- Target position records:

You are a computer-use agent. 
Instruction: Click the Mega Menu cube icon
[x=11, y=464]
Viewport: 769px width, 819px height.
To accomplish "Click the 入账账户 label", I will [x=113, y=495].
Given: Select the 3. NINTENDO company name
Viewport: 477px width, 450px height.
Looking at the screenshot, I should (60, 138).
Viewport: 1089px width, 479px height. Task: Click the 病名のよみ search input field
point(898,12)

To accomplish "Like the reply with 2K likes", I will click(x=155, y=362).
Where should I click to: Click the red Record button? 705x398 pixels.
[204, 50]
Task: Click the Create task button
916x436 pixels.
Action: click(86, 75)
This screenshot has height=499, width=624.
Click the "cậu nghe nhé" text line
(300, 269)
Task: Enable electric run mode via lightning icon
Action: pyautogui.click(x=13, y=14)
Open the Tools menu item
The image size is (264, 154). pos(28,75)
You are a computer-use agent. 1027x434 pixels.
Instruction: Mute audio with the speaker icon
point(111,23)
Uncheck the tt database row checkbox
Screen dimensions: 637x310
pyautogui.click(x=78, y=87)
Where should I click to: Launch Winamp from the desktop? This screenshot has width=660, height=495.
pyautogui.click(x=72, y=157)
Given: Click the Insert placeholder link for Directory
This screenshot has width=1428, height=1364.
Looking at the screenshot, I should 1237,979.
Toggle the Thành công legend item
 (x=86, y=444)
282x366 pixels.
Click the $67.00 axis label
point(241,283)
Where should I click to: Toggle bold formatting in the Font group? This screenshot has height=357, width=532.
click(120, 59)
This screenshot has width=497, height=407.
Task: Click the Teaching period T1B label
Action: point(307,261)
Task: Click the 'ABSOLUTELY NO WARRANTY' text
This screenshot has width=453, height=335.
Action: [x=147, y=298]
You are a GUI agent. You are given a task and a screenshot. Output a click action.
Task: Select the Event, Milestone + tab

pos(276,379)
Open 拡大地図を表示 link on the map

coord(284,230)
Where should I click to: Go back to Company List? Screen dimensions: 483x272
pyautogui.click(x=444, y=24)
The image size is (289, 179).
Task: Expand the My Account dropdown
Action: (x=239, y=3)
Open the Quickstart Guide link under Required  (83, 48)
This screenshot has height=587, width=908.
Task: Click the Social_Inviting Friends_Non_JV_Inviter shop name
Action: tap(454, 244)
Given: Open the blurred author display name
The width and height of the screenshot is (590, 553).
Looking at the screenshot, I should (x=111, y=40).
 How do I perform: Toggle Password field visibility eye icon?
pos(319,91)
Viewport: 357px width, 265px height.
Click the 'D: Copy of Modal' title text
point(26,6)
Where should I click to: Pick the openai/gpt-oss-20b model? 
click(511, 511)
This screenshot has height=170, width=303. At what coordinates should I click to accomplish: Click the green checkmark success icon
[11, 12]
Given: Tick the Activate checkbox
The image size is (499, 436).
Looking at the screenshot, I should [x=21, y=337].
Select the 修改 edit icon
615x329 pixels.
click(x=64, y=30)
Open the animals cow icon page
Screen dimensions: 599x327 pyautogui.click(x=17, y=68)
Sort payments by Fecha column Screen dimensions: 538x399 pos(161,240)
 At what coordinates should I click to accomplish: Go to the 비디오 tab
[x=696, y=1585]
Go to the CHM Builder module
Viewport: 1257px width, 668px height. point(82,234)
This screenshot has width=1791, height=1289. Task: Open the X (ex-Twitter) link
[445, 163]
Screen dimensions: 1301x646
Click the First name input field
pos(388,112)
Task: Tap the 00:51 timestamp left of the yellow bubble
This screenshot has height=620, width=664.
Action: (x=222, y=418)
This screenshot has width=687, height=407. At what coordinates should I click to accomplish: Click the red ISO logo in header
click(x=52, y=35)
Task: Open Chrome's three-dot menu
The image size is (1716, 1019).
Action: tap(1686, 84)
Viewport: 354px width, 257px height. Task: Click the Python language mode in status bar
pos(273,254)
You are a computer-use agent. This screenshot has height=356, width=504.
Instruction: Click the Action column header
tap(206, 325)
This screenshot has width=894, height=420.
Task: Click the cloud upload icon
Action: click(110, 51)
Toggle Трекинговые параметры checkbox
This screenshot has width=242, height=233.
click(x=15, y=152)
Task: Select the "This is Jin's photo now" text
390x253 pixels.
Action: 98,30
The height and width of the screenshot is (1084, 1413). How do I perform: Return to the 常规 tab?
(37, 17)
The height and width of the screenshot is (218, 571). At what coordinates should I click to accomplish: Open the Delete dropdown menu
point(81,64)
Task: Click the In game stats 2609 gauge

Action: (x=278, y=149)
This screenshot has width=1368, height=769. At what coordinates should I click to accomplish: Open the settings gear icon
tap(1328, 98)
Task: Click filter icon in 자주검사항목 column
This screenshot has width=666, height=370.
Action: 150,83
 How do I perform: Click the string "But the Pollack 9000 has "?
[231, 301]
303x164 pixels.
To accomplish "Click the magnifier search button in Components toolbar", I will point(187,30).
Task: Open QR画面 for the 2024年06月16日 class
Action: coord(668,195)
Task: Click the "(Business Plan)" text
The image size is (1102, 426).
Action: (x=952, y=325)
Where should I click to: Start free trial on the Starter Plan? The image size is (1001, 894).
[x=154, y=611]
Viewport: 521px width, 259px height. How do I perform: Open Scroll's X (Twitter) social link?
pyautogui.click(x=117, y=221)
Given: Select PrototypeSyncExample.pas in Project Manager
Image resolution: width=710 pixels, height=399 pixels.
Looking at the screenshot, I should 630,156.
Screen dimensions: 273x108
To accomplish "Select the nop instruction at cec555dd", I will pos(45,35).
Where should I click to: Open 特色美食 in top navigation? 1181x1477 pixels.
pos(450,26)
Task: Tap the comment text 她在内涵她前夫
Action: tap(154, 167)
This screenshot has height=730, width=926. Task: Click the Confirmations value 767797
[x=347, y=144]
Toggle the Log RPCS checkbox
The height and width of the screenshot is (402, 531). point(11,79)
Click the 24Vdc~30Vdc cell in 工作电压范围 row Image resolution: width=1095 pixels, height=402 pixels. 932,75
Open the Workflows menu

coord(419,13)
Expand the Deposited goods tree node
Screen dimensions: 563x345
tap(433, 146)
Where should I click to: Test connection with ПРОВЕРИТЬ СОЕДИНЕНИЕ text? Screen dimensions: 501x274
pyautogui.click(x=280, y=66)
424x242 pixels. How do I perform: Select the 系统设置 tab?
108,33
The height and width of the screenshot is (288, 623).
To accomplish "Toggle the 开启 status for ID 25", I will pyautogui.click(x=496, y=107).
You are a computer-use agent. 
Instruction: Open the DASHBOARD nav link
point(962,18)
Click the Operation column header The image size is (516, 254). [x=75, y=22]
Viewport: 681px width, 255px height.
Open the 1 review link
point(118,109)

- Problem description: Swap every "Where should I click to" in the material for "Which point do I click to", keeping all other text the same, and give back the full material.

- Exercise output:
You are a computer-use agent. 
Instruction: Click the Mega Menu cube icon
[x=11, y=464]
Viewport: 769px width, 819px height.
To accomplish "Click the 入账账户 label", I will [x=113, y=495].
Given: Select the 3. NINTENDO company name
Viewport: 477px width, 450px height.
Looking at the screenshot, I should (60, 138).
Viewport: 1089px width, 479px height. Task: Click the 病名のよみ search input field
point(898,12)

To accomplish "Like the reply with 2K likes", I will click(x=155, y=362).
Which point do I click to: Click the red Record button? 705x398 pixels.
[204, 50]
Task: Click the Create task button
916x436 pixels.
Action: click(86, 75)
This screenshot has height=499, width=624.
Click the "cậu nghe nhé" text line
(300, 269)
Task: Enable electric run mode via lightning icon
Action: pyautogui.click(x=13, y=14)
Open the Tools menu item
The image size is (264, 154). pos(28,75)
You are a computer-use agent. 1027x434 pixels.
Instruction: Mute audio with the speaker icon
point(111,23)
Uncheck the tt database row checkbox
Screen dimensions: 637x310
pyautogui.click(x=78, y=87)
Which point do I click to: Launch Winamp from the desktop? This screenshot has width=660, height=495.
pyautogui.click(x=72, y=157)
Given: Click the Insert placeholder link for Directory
This screenshot has width=1428, height=1364.
Looking at the screenshot, I should 1237,979.
Toggle the Thành công legend item
 (x=86, y=444)
282x366 pixels.
Click the $67.00 axis label
point(241,283)
Which point do I click to: Toggle bold formatting in the Font group? This screenshot has height=357, width=532.
click(120, 59)
This screenshot has width=497, height=407.
Task: Click the Teaching period T1B label
Action: point(307,261)
Task: Click the 'ABSOLUTELY NO WARRANTY' text
This screenshot has width=453, height=335.
Action: [x=147, y=298]
You are a GUI agent. You are given a task and a screenshot. Output a click action.
Task: Select the Event, Milestone + tab

pos(276,379)
Open 拡大地図を表示 link on the map

coord(284,230)
Which point do I click to: Go back to Company List? Screen dimensions: 483x272
pyautogui.click(x=444, y=24)
The image size is (289, 179).
Task: Expand the My Account dropdown
Action: (x=239, y=3)
Open the Quickstart Guide link under Required  (83, 48)
This screenshot has height=587, width=908.
Task: Click the Social_Inviting Friends_Non_JV_Inviter shop name
Action: tap(454, 244)
Given: Open the blurred author display name
The width and height of the screenshot is (590, 553).
Looking at the screenshot, I should (x=111, y=40).
 How do I perform: Toggle Password field visibility eye icon?
pos(319,91)
Viewport: 357px width, 265px height.
Click the 'D: Copy of Modal' title text
point(26,6)
Which point do I click to: Pick the openai/gpt-oss-20b model? 
click(511, 511)
This screenshot has height=170, width=303. At what coordinates should I click to accomplish: Click the green checkmark success icon
[11, 12]
Given: Tick the Activate checkbox
The image size is (499, 436).
Looking at the screenshot, I should [x=21, y=337].
Select the 修改 edit icon
615x329 pixels.
click(x=64, y=30)
Open the animals cow icon page
Screen dimensions: 599x327 pyautogui.click(x=17, y=68)
Sort payments by Fecha column Screen dimensions: 538x399 pos(161,240)
 At what coordinates should I click to accomplish: Go to the 비디오 tab
[x=696, y=1585]
Go to the CHM Builder module
Viewport: 1257px width, 668px height. point(82,234)
This screenshot has width=1791, height=1289. Task: Open the X (ex-Twitter) link
[445, 163]
Screen dimensions: 1301x646
Click the First name input field
pos(388,112)
Task: Tap the 00:51 timestamp left of the yellow bubble
This screenshot has height=620, width=664.
Action: (x=222, y=418)
This screenshot has width=687, height=407. At what coordinates should I click to accomplish: Click the red ISO logo in header
click(x=52, y=35)
Task: Open Chrome's three-dot menu
The image size is (1716, 1019).
Action: tap(1686, 84)
Viewport: 354px width, 257px height. Task: Click the Python language mode in status bar
pos(273,254)
You are a computer-use agent. This screenshot has height=356, width=504.
Instruction: Click the Action column header
tap(206, 325)
This screenshot has width=894, height=420.
Task: Click the cloud upload icon
Action: click(110, 51)
Toggle Трекинговые параметры checkbox
This screenshot has width=242, height=233.
click(x=15, y=152)
Task: Select the "This is Jin's photo now" text
390x253 pixels.
Action: 98,30
The height and width of the screenshot is (1084, 1413). How do I perform: Return to the 常规 tab?
(37, 17)
The height and width of the screenshot is (218, 571). At what coordinates should I click to accomplish: Open the Delete dropdown menu
point(81,64)
Task: Click the In game stats 2609 gauge

Action: (x=278, y=149)
This screenshot has width=1368, height=769. At what coordinates should I click to accomplish: Open the settings gear icon
tap(1328, 98)
Task: Click filter icon in 자주검사항목 column
This screenshot has width=666, height=370.
Action: 150,83
 How do I perform: Click the string "But the Pollack 9000 has "?
[231, 301]
303x164 pixels.
To accomplish "Click the magnifier search button in Components toolbar", I will point(187,30).
Task: Open QR画面 for the 2024年06月16日 class
Action: coord(668,195)
Task: Click the "(Business Plan)" text
The image size is (1102, 426).
Action: (x=952, y=325)
Which point do I click to: Start free trial on the Starter Plan? The image size is (1001, 894).
[x=154, y=611]
Viewport: 521px width, 259px height. How do I perform: Open Scroll's X (Twitter) social link?
pyautogui.click(x=117, y=221)
Given: Select PrototypeSyncExample.pas in Project Manager
Image resolution: width=710 pixels, height=399 pixels.
Looking at the screenshot, I should 630,156.
Screen dimensions: 273x108
To accomplish "Select the nop instruction at cec555dd", I will pos(45,35).
Which point do I click to: Open 特色美食 in top navigation? 1181x1477 pixels.
pos(450,26)
Task: Tap the comment text 她在内涵她前夫
Action: tap(154, 167)
This screenshot has height=730, width=926. Task: Click the Confirmations value 767797
[x=347, y=144]
Toggle the Log RPCS checkbox
The height and width of the screenshot is (402, 531). point(11,79)
Click the 24Vdc~30Vdc cell in 工作电压范围 row Image resolution: width=1095 pixels, height=402 pixels. 932,75
Open the Workflows menu

coord(419,13)
Expand the Deposited goods tree node
Screen dimensions: 563x345
tap(433, 146)
Which point do I click to: Test connection with ПРОВЕРИТЬ СОЕДИНЕНИЕ text? Screen dimensions: 501x274
pyautogui.click(x=280, y=66)
424x242 pixels. How do I perform: Select the 系统设置 tab?
108,33
The height and width of the screenshot is (288, 623).
To accomplish "Toggle the 开启 status for ID 25", I will pyautogui.click(x=496, y=107).
You are a computer-use agent. 
Instruction: Open the DASHBOARD nav link
point(962,18)
Click the Operation column header The image size is (516, 254). [x=75, y=22]
Viewport: 681px width, 255px height.
Open the 1 review link
point(118,109)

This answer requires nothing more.